:: AIM OF THE EXERCISE ::
In the records that follow, find each line with "chevron" and pull it out.

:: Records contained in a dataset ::
════════════════

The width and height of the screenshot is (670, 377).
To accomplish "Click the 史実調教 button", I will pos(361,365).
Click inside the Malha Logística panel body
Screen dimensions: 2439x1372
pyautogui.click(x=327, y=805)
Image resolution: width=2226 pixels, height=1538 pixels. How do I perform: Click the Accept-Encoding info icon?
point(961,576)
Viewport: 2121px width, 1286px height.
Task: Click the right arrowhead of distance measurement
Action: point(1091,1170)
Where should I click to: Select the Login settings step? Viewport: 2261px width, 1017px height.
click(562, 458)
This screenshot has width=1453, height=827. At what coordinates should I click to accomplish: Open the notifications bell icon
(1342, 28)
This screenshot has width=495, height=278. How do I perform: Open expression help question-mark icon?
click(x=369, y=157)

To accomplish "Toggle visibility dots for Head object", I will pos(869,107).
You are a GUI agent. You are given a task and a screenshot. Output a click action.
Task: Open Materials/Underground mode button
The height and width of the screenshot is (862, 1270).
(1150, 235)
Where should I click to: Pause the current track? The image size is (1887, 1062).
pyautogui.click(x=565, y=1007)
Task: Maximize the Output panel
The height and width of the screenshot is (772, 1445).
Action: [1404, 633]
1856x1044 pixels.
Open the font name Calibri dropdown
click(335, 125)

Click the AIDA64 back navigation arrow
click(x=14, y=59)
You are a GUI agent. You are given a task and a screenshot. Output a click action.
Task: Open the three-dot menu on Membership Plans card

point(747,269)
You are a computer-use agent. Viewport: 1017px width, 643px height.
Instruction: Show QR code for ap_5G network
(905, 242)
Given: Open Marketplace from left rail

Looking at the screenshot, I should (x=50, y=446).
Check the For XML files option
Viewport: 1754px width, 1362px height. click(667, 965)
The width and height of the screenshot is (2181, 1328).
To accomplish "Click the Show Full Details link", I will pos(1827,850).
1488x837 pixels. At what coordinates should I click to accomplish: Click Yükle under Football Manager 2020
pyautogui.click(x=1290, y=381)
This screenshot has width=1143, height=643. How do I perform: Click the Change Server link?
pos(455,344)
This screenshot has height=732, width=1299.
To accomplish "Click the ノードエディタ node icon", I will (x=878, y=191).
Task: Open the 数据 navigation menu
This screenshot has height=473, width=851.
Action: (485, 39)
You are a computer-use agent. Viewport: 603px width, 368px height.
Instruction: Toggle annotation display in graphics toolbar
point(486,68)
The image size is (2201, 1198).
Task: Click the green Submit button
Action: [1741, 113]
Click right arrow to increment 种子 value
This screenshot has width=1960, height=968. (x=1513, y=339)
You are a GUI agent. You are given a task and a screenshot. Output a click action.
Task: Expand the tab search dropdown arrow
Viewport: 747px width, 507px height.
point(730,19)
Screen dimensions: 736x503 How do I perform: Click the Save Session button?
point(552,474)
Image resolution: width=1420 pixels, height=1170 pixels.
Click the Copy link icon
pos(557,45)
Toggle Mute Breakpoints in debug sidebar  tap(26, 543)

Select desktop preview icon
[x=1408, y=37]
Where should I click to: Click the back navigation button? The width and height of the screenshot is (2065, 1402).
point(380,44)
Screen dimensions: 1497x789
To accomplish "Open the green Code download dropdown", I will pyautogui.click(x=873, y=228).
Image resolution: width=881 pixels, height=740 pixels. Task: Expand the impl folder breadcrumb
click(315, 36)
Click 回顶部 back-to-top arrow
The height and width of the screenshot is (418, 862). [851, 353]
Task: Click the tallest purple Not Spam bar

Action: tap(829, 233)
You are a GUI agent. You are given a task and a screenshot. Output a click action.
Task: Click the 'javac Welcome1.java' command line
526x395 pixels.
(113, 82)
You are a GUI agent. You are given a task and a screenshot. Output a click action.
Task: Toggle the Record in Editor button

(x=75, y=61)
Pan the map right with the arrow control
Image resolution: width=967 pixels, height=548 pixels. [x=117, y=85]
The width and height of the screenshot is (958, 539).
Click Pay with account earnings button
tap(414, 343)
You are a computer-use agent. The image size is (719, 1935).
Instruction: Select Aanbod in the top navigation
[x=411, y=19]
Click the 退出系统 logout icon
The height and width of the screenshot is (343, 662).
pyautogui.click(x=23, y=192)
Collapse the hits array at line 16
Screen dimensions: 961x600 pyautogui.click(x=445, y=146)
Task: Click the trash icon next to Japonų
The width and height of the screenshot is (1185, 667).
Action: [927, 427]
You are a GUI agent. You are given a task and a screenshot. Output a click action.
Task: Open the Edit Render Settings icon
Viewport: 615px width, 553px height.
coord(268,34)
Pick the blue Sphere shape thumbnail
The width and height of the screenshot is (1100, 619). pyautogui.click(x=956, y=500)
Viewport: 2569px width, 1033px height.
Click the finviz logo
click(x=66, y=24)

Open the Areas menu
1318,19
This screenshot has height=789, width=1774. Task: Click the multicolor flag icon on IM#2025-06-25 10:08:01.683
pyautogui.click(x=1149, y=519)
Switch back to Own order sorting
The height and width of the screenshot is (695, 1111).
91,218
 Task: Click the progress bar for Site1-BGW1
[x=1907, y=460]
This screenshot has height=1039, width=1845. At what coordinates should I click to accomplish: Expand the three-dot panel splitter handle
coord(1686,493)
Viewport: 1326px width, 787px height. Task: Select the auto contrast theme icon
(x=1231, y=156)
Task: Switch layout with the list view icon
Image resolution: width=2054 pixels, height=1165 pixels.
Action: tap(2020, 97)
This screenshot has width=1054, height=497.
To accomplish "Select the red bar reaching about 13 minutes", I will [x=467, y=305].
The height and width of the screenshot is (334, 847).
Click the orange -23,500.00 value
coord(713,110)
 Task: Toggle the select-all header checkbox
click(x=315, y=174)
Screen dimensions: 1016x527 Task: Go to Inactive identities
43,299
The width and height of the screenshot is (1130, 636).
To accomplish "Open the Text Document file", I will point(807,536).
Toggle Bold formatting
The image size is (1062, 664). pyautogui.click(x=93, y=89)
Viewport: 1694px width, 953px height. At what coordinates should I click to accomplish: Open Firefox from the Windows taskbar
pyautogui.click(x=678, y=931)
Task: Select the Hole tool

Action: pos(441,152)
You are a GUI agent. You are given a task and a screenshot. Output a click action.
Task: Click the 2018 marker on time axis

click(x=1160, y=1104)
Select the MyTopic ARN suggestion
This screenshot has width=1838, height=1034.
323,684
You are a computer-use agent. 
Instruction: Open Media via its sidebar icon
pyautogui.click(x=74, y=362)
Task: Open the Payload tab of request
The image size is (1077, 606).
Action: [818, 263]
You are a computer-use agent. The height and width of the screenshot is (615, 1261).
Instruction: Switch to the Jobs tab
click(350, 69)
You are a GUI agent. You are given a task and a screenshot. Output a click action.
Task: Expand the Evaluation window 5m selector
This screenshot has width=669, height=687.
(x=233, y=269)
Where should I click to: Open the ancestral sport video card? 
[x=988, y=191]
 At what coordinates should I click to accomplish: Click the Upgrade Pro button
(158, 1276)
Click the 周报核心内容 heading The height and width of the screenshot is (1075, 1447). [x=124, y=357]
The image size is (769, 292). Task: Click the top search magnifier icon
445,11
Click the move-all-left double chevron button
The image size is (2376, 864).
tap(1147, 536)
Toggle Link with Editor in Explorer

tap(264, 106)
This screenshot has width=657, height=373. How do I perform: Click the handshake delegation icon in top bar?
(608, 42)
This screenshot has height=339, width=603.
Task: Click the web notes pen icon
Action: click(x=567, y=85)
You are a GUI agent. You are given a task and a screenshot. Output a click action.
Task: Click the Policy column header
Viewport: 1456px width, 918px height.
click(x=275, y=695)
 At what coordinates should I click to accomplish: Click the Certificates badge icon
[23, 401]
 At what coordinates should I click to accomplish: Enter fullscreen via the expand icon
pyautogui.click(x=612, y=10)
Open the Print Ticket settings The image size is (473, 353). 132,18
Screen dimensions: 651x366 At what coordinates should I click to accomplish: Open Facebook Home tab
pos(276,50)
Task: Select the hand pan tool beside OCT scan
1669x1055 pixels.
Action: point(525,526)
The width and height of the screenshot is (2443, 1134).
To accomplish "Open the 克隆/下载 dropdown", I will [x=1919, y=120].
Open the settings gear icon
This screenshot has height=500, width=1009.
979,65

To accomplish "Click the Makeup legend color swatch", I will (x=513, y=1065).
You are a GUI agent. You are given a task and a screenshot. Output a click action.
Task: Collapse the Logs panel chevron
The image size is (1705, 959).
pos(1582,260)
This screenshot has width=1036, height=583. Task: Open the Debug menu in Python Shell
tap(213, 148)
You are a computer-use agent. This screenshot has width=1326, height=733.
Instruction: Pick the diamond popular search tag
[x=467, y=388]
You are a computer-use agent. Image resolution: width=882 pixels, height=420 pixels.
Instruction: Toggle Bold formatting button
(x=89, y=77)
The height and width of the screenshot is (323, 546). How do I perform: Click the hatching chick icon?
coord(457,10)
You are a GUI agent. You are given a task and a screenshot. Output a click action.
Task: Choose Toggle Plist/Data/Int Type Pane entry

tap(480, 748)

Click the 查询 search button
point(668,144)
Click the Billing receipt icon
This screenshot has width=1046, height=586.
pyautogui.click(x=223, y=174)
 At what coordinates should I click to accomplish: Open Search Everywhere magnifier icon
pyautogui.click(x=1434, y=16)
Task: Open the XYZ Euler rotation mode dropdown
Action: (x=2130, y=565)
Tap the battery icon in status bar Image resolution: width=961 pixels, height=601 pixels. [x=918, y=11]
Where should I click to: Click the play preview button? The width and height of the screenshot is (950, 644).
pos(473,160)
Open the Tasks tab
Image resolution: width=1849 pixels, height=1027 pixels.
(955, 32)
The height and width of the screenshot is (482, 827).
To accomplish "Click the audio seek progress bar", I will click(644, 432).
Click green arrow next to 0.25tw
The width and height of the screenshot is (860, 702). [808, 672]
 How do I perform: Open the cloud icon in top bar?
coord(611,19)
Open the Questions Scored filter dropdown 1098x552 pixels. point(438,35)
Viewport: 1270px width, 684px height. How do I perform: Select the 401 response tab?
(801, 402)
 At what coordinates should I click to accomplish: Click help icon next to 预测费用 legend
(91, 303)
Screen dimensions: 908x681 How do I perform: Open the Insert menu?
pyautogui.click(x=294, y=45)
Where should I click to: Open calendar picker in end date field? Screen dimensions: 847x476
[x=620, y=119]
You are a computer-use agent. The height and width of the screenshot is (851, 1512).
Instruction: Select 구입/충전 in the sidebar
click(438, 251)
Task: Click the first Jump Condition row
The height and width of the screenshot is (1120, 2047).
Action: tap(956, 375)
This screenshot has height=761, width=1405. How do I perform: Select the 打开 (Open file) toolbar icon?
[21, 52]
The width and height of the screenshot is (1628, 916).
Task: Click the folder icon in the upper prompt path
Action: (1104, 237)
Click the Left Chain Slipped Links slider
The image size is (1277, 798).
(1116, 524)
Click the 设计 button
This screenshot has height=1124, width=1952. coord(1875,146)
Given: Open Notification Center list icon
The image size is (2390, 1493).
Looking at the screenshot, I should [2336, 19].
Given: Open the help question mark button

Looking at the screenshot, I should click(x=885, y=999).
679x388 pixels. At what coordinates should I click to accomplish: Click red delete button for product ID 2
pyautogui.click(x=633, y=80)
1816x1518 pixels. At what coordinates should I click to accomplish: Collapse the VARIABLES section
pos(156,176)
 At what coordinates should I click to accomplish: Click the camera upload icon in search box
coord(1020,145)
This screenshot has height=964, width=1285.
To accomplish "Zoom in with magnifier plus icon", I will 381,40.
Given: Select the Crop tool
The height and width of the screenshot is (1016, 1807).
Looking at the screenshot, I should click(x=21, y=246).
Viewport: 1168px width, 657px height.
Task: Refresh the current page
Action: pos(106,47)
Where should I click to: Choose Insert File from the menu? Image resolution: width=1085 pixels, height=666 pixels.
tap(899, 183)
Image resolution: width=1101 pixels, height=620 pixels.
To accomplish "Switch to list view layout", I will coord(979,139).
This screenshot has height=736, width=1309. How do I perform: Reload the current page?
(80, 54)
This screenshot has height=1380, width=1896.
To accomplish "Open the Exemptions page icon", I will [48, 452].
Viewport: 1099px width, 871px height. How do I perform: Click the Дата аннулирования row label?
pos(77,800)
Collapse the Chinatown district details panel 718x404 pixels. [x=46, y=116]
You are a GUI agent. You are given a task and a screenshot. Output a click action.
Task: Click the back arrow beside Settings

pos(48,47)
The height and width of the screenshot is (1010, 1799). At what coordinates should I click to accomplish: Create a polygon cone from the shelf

════════════════

:: RESULT OF THIS TASK ::
Click the move-all-left double chevron button
Task: Collapse the Logs panel chevron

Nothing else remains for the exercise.